Englund zeigt, wie anfänglich kriegsbegeisterte Menschen im Verlauf des Ersten Weltkriegs immer mehr desillusioniert waren. Dabei bettet er die unmittelbaren Kampferlebnisse in ein Gesamtpanorama des Krieges ein, wodurch ihre Bedeutung nahezu von selbst relativiert wird. Englunds Buch macht den 1. Weltkrieg als eine soziale Macht erfahrbar, die das Denken, Handeln und Fühlen der Menschen insgesamt beeinflusst. Es lässt Mediziner zu Wort kommen, die Kriegsneurosen und neue Verletzungsformen analysieren müssen. Es schildert das Befinden von Krankenschwestern und Soldaten während des Fronturlaubs. Es zeigt die Hoffnungen und Ängste des Schulmädchens Elfriede und die schleichende Macht, mit der der Krieg in Deutschland immer stärker in den Alltag eingreift.
Der Herbst ist gekommen. Die meisten Straßenlaternen sind wegen Gasmangels gelöscht. Kartoffeln gibt es nicht mehr. Elfriedes Großmutter ist an Grippe erkrankt und liegt die meiste Zeit auf dem Sofa. Der Bruder einer Nachbarsfrau wurde gerade ein Bein amputiert. Elfriedes Bruder ist zum Dienst in einer Schreibstube abgestellt worden.
Man ist bei der Lektüre immer wieder erstaunt, wie lakonisch genau Peter Englund Stimmungen und Situationen zusammenfassen kann. Noch erstaunlicher ist die sprachliche Kraft, mit der sich seine Protagonisten in ihren Dokumenten artikulieren. So schreibt etwa der italienische Soldat Paolo Monelli, der als Gebirgsjäger in den Dolomiten gegen die Österreicher kämpft:
Das ist der Krieg. Nicht die Gefahr, zu sterben, nicht das rote Feuerwerk der Granaten, die blind machen, wenn sie mit einem Heulen herunterkommen und einschlagen, sondern das Gefühl, eine Marionette in den Händen eines unbekannten Puppenspielers zu sein, und dieses Gefühl lässt zuweilen das Herz erkalten, als habe der Tod schon zugegriffen.

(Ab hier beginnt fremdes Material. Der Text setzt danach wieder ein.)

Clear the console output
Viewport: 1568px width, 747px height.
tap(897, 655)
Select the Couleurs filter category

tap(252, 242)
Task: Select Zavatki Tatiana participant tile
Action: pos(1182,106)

Eine "Anti-Geschichte" des Ersten Weltkriegs habe er schreiben wollen, die die Gefühlswelt des Einzelnen in den Vordergrund stellt. So erläutert Peter Englund dem Leser in einem kurzen Vorwort sein Vorhaben. Das Buch ist ihm aber vor allem auch deshalb so gut gelungen, weil er die geschichtliche Realität des Krieges keineswegs unter den Tisch fallen lässt. Englund vermittelt auch die nötigen historischen Informationen. Der Leser erfährt, in welche militärischen Situationen und Strategien die Protagonisten des Buches verwickelt sind. Welche besonderen Probleme die osmanischen Streitkräfte mit der Organisation hatten. Und wie sich die Aufstände der deutschen Matrosen am Kriegsende entwickelten. Insofern löst Englunds Buch Geschichte nicht in Gefühle und subjektive Perspektiven auf, sondern ergänzt und vertieft sie um diese Dimension. Zum Beispiel, wenn Englund die so genannte "Freiheitsoffensive" russischer Truppen an der deutschen Ostfront im Jahr 1917 schildert. Er verbindet das fließend mit der Gefühlswelt der englischen Krankenschwester Florence, die in der russischen Armee arbeitet.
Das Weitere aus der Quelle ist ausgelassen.